▸ ЗАДАНИЕ: Продолжите текст о двух фигурах отца, начав сразу после его последнего предложения.

От патриархата к цинизму

Одна из устойчивых тем ваших работ – что патриархально-идентитарный фундаментализм в наши дни более не настоящий враг…

Хочется рискнуть и выдвинуть гипотезу, что в наше время, в эпоху позднего капитализма, главенствующая модель – уже не патриархальная семья с детьми, а скорее договорная пара. Ребенок более не дополнение, которое делает семью гармоничным целым, а возмущающая равновесие добавка, от которой следует как можно скорее избавиться.

Обычная критика патриархата совершенно пренебрегает тем, что отцов – два. С одной стороны, эдипов отец: символический/мертвый отец, Имя-Отца, отец-Закон, который не получает удовольствия, не воспринимает саму эту грань – удовольствия; с другой стороны, есть «первобытный» отец, теневая, анальная фигура «сверх-я», которая действительная/живая, «Хозяин Удовольствия». На политическом уровне это противостояние совпадает с таковым между традиционным Хозяином и современным («тоталитарным») Вождем. Во всех легендарных революциях – от Французской до Русской – свержение бессильного старого режима символического Хозяина (французского короля, царя) венчалось приходом к власти куда более «подавляющей» фигуры «анального» отца-Вождя (Наполеон, Сталин). Порядок преемственности, описанный Фрейдом в «Тотеме и табу»[349] (убитый первобытный Отец-Удовольствие возвращается под видом символической власти Имени), оказывается, таким образом, перевернутым: отставленный символический Хозяин возвращается как теневой-действительный Вождь. Короче говоря, тут Фрейд оказался жертвой своего рода зрительной иллюзии: «первобытный отец» – позднейшее, совсем современное, послереволюционное явление, результат устранения традиционной символической властной фигуры.

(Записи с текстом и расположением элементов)
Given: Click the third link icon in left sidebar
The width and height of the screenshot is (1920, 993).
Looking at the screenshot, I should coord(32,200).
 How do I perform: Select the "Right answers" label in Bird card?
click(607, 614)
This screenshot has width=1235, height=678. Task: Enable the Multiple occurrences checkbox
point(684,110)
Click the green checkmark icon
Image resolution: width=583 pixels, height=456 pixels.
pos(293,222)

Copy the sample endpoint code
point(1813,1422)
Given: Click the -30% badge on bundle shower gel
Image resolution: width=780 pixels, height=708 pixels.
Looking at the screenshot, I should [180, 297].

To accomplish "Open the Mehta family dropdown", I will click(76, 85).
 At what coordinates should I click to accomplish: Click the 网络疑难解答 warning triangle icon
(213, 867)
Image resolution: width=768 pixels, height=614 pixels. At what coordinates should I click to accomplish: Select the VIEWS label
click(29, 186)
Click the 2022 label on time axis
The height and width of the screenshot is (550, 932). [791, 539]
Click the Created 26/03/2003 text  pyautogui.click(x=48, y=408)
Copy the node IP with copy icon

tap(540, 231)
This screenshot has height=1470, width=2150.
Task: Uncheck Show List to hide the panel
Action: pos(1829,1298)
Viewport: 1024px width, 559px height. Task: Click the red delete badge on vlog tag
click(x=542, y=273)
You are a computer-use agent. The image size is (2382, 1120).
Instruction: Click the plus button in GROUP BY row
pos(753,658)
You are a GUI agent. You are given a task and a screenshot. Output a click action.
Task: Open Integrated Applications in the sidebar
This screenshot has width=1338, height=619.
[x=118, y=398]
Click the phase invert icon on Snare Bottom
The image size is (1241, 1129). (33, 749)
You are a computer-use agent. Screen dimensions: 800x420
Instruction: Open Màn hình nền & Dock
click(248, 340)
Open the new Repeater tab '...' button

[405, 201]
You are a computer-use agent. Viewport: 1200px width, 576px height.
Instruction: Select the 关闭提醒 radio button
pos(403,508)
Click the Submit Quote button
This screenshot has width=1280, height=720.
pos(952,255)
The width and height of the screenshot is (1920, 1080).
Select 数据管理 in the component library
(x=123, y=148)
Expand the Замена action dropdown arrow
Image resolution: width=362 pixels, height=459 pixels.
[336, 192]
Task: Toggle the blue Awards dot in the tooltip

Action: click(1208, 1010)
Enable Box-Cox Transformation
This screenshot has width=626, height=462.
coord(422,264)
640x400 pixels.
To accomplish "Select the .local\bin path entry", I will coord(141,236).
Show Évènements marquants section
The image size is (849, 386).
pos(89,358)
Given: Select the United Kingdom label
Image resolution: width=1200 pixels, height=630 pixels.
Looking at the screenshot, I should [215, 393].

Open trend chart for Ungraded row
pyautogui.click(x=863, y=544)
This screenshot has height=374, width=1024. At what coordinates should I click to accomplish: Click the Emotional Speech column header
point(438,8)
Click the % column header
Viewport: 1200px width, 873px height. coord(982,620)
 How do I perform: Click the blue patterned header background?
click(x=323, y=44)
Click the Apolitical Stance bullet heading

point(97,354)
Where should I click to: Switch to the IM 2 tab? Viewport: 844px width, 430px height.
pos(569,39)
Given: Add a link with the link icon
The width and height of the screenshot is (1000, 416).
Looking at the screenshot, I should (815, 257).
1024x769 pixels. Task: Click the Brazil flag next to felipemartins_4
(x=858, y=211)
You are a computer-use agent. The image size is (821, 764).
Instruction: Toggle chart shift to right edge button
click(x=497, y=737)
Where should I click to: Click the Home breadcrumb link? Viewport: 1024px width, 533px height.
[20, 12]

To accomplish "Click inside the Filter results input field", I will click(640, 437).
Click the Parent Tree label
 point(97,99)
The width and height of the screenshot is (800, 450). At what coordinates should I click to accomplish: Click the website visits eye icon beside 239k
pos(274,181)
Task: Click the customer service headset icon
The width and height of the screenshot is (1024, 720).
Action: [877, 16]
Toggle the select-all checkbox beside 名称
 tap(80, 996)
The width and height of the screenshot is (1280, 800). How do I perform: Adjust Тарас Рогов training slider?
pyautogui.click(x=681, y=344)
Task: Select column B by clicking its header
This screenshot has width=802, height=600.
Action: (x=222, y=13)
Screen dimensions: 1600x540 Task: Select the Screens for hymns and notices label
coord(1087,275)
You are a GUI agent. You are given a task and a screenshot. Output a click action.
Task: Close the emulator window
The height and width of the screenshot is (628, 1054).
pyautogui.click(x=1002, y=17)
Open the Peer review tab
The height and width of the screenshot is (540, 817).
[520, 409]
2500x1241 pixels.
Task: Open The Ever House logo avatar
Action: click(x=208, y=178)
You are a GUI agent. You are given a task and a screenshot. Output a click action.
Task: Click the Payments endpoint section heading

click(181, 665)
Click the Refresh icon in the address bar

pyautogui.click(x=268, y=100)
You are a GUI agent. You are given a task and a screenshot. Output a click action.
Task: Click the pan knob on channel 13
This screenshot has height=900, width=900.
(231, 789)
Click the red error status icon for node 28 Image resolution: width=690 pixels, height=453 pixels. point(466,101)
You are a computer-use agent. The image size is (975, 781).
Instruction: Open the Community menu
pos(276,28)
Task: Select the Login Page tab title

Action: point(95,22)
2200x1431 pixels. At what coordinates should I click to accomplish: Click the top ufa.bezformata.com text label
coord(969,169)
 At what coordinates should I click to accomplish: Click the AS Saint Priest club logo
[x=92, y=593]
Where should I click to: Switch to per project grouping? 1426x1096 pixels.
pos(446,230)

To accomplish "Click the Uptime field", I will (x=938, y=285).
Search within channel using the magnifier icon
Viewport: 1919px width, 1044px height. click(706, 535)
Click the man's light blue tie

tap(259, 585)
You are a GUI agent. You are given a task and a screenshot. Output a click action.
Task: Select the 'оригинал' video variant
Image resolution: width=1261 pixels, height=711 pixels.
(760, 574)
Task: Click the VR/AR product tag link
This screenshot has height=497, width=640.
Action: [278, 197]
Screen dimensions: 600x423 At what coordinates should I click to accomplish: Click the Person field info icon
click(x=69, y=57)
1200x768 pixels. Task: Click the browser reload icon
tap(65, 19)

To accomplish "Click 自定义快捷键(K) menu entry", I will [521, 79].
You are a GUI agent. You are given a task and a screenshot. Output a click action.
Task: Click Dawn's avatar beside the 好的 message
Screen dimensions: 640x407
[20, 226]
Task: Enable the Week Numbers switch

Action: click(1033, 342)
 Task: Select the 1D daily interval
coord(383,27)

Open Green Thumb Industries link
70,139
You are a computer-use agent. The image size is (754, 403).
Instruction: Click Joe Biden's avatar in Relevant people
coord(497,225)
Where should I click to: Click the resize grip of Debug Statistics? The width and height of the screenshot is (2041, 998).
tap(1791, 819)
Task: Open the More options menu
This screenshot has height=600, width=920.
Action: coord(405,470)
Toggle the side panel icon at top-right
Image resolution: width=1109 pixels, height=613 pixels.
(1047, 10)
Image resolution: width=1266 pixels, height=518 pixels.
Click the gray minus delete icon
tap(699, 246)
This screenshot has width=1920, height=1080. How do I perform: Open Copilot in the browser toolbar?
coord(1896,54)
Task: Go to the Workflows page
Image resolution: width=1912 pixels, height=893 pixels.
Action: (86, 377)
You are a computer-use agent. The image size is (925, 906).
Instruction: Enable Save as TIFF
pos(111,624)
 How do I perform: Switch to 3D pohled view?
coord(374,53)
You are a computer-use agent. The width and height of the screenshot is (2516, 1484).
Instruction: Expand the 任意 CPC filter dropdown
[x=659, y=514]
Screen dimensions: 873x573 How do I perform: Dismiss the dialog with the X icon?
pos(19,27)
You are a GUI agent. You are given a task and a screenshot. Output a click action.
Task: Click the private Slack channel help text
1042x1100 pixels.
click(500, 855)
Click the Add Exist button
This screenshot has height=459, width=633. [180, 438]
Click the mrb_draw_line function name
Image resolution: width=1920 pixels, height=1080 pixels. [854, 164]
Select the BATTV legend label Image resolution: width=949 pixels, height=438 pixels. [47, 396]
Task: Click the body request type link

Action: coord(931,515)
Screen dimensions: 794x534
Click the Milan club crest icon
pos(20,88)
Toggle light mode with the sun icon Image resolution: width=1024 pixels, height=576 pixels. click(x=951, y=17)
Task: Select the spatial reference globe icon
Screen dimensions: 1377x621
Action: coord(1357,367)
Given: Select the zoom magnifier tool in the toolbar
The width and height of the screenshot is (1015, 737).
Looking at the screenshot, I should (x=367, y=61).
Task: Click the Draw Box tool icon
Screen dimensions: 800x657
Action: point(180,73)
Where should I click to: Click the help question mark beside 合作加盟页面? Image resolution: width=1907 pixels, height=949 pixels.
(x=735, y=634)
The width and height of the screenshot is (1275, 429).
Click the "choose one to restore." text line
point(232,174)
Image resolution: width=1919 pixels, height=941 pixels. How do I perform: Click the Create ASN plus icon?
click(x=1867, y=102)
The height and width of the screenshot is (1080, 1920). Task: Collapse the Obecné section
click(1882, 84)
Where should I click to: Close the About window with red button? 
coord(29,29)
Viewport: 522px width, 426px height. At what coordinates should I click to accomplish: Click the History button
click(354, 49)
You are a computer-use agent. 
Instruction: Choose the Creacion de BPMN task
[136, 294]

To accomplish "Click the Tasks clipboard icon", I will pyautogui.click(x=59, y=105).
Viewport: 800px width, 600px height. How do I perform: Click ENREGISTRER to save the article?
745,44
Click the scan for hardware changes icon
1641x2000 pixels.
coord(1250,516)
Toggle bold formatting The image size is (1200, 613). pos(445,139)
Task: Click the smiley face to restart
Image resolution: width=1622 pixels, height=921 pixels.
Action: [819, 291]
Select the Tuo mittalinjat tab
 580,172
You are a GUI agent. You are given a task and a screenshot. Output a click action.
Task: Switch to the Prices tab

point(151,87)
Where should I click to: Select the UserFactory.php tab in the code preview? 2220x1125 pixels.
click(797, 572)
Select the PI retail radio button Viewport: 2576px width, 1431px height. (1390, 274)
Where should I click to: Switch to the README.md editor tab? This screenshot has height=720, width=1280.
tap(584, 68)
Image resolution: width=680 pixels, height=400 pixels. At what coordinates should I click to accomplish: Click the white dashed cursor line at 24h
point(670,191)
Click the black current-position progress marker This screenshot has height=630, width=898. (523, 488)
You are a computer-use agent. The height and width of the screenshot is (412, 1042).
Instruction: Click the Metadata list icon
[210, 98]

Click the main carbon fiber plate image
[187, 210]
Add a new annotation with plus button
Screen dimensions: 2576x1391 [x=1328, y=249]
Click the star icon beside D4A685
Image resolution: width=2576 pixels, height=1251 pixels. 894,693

▸ ОТВЕТ НА ЗАДАНИЕ:
В наше время «первобытные отцы» обильно представлены в «тоталитарных» политических движениях, а также в сектах «нью-эйдж». Дэвид Кореш, лидер секты «Ветвь Давидова», убитый ФБР в Уэйко (Техас) в 1993 году, ввел фундаментальный закон Фрейдова первобытного отца: половая торговля с женщинами – его, Кореша, личное право, т. е. секс для всех остальных мужчин запрещен. Это проливает новый свет на знаменитый сон Фрейда, в котором покойный сын является к отцу и бросает ему чудовищный упрек: «Отец, ты разве не видишь, что я горю?» – истинное же значение, конечно, таково: «Отец, разве ты не видишь, я получаю удовольствие?». Иными словами, это на самом деле вздох облегчения: «Слава богу, отец не видит!» Лишь мертвый-символический отец оставляет пространство удовольствию; «анальный» отец, «Хозяин Удовольствия», который может увидеть, застать меня и за удовольствием, совершенно перекрывает мне доступ к удовольствию. Символический отец qua мертвец, т. е. не ведающий об удовольствии, позволяет нашим фантазиям выстраивать наши удовольствия, оставлять минимальное расстояние между ними и общественным пространством, а вот «анальный» отец впрямую вмешивается в поддержку, которую дают фантазии нашему существу, и тем самым тут же проникает во всю социальную сферу.

Еще одна тема вашей работы дополняет предыдущую: в наши дни настоящий идеологический враг – неидентитарный «пост-идеологический» настрой циничной отстраненности. Однако, рассматривая нынешний мир в эпоху цинизма, когда никто не принимает преобладающий нравственный кодекс всерьез, не попадаем ли мы неизбежно в характерную идеологическую ловушку ошибочного отношения к предыдущей эпохе как времени подлинной нравственности, когда люди еще верили в свои символические кодексы и относились к ним серьезно, или же, по-гегельянски, как ко временам, когда индивиды были непосредственно погружены в свою нравственную субстанцию? Не ретроактивная или это иллюзия par excellence – подобное понятие о «старых временах»?

В отношении ошибочного восприятия былых времен как эпохи наивной «непосредственности» по своим местам все расставляет книга Эдит Уортон «Эпоха невинности»[350]. Хотя это каноническое произведение высокого искусства, «Эпоха невинности» приближается к мелодраме – на последних страницах романа происходит переворот, когда главный герой узнает, что его якобы непосвященная невинная жена все это время знала, что его истинная любовь – роковая графиня Оленская.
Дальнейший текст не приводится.